How to conduct a storage security audit

Changes, including new architectures and regulations, can increase your security vulnerability.

By the SNIA Storage Security Industry Forum

Data storage and networking technologies are changing. Some of those changes could increase your risks of data loss, damage, or unauthorized disclosure of sensitive data.

How do you assess and manage those risks? Are you expanding data storage facilities and adding new products from new vendors? Are you linking storage area network (SAN) islands for data sharing or resource consolidation? Are you evaluating new technologies such as storage virtualization, global file systems, intelligent fabric switches, and iSCSI connections? Any of these changes could expose your business to serious security threats, recovery costs, and legal risks.

At the same time, new laws and regulations require stronger protection of stored information about customers, clients, and patients.

For example, if you are in the healthcare industry, you need to comply with new regulations protecting the privacy of patient records. Meanwhile, new technologies are enabling wider sharing of diagnostic images and patient data, stored in digital form and accessed remotely for faster medical care decisions and more-efficient clinical workflow. Under these changing conditions, one key objective is to ensure confidentiality of patient data. Your storage security audit must help ensure appropriate protection of data when it is stored, accessed, and shared within the organization and its network.

The integrity of the data—preventing damage, alteration, or loss of medical records and business data—is another key objective. And availability of the networked storage infrastructure is also important to the quality of patient care and to business survival.

In another industry, such as investment banking, security goals might include the integrity of employee e-mail archives, as well as the confidentiality of customers' financial transaction records.

Benefits and risks

Technology and configuration changes bring important benefits, but, like most changes, they can also bring unexpected risks. A storage security audit is a vital tool for managing change and reducing risk.

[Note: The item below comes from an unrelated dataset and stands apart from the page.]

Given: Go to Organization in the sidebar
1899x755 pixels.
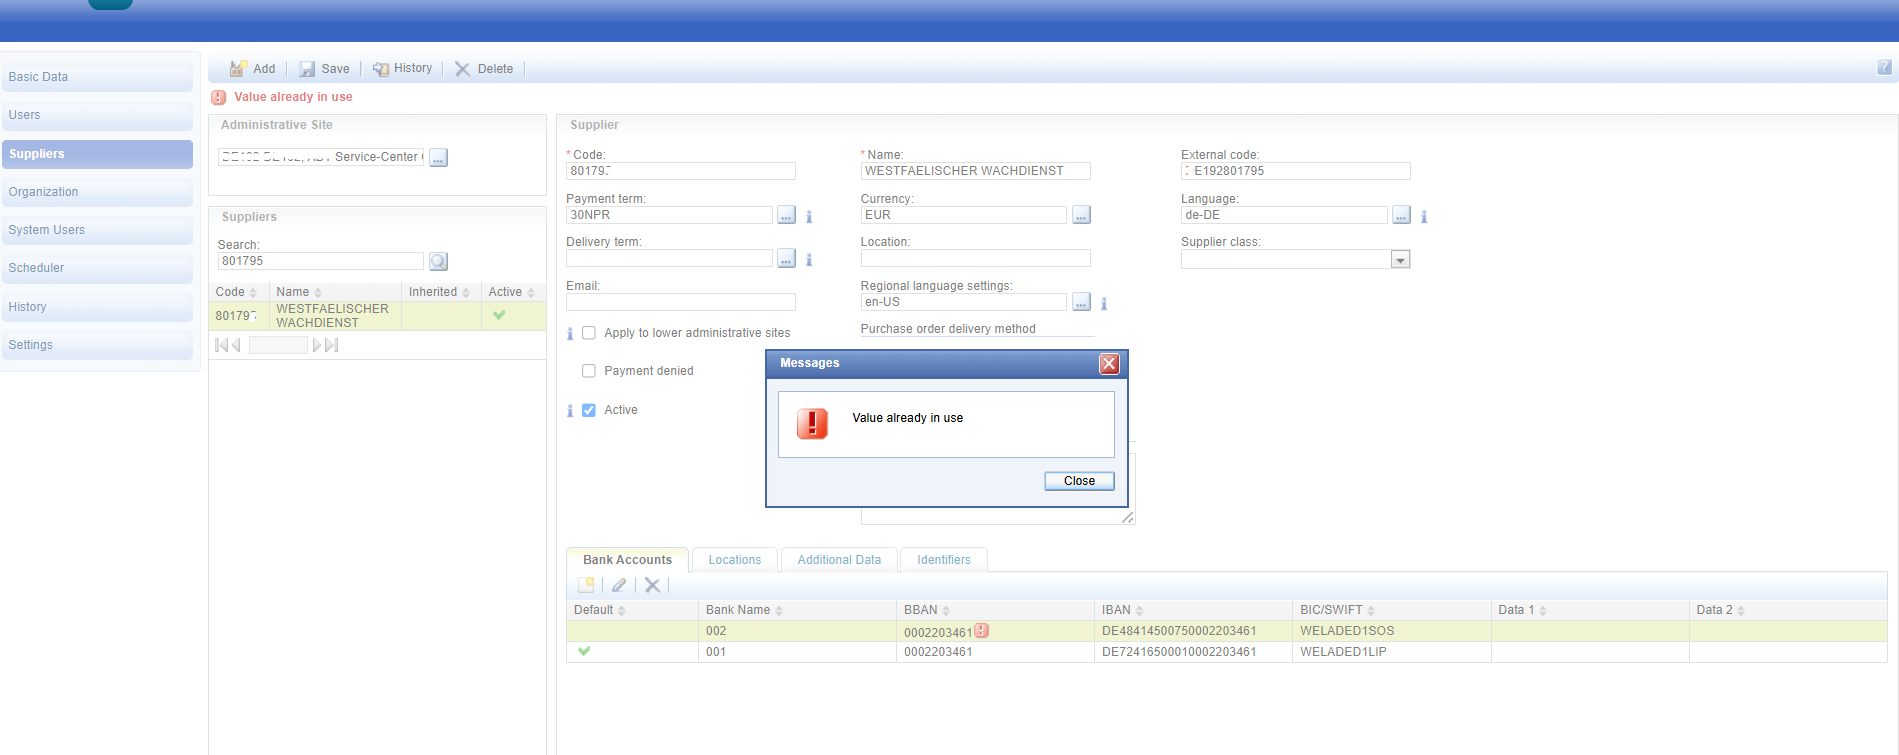Looking at the screenshot, I should [97, 192].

Storage security is a new topic, combining aspects of separate technology and management domains. For example, if you have a data storage background, you may need to learn about network management and security practices. If you are a corporate security officer or network administrator, you may need to learn about certain aspects of storage networks.

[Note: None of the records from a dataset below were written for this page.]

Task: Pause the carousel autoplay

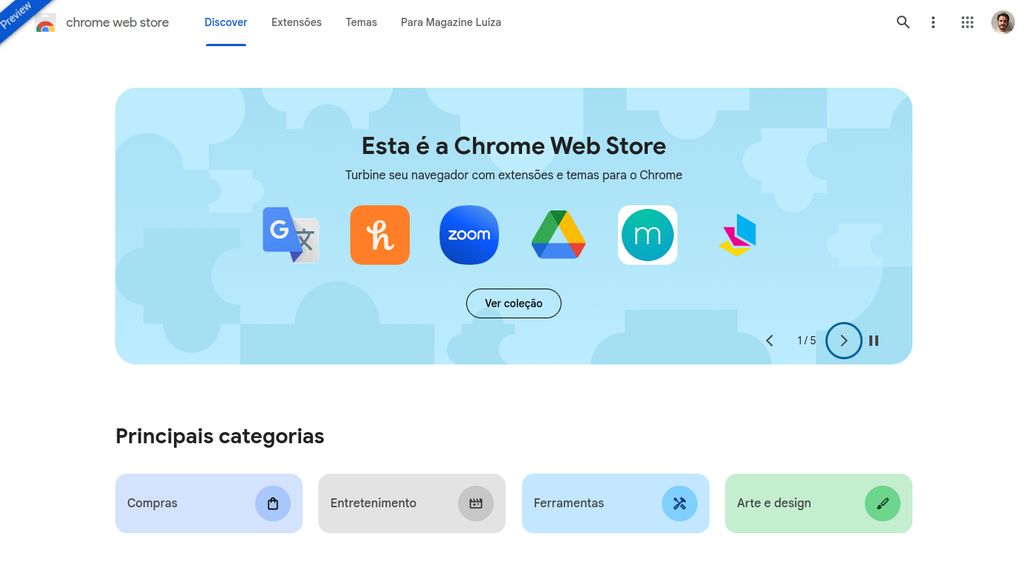Action: click(x=874, y=341)
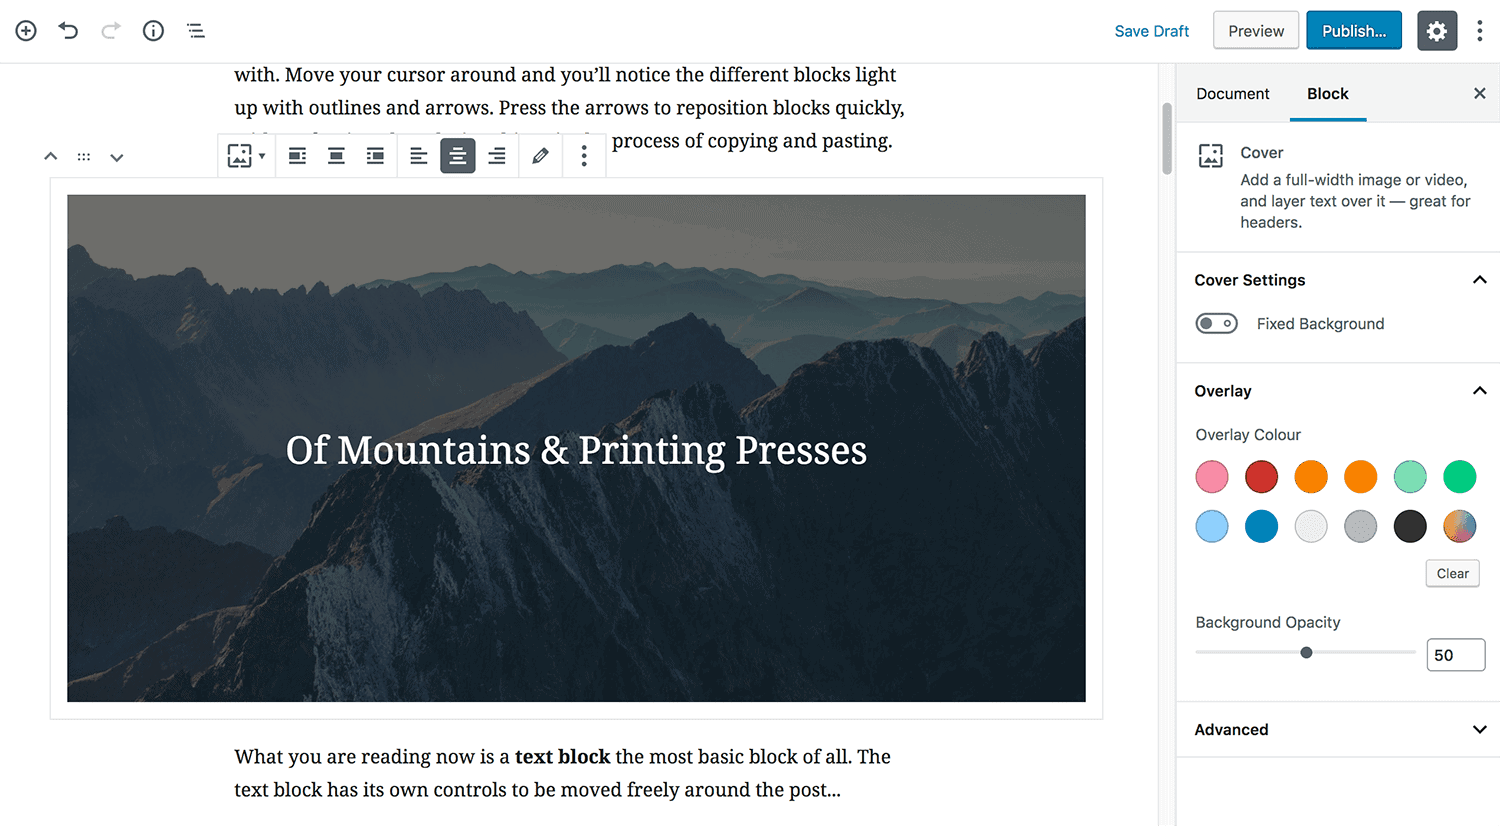Open the Cover block type switcher dropdown
The width and height of the screenshot is (1500, 826).
point(246,156)
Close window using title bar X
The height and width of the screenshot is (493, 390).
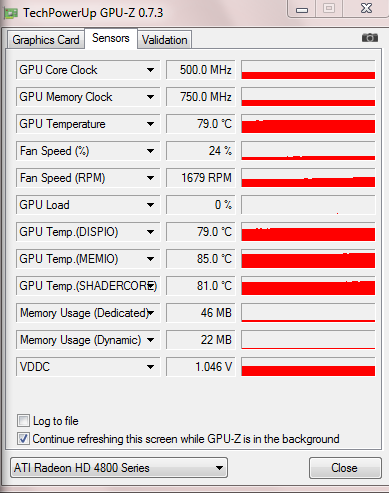pos(366,8)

This article provides a high-level map that will help you navigate the terrain. But you should prepare by updating your knowledge base, reading about best practices, and collecting useful checklists and tools. For a growing list of resources focused specifically on storage security, visit the Storage Networking Industry Association (SNIA) Storage Security Industry Forum Website at www.snia.org/ssif.

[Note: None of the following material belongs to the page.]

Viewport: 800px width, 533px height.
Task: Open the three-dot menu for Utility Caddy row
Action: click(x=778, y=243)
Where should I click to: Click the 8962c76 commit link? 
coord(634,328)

General security-oriented Websites provide useful tools and approaches and are also adding information specific to storage security concerns. For example, see Carnegie Mellon's CERT Website at www.cert.org, the SANS Institute at www.sans.org, and the Security Forum at www.securityforum.org.

Build on what you have

A security audit is a tool for managing change and reducing risk. If your organization already has a security audit procedure and associated policies and role definitions, you might choose to expand existing procedures to encompass the storage infrastructure. Or you might start by developing a storage security assessment and audit procedure as a separate initiative and then integrate it with other security practices once the major elements of storage security have been defined appropriately for your organization.

Some aspects of a storage security audit will seem familiar and obvious. For example, if your storage management applications were installed with default passwords, you should replace them with secure passwords. This sounds obvious, but such simple measures are often overlooked when new technologies are introduced. A good storage security audit will help you spot those opportunities for immediate improvement, as well as the areas that may require sustained effort.

But storage security is not just about applying well-established IT security practices to a new area of technology. You must also address security aspects that are unique to the storage infrastructure—the media, devices, networks, and management applications.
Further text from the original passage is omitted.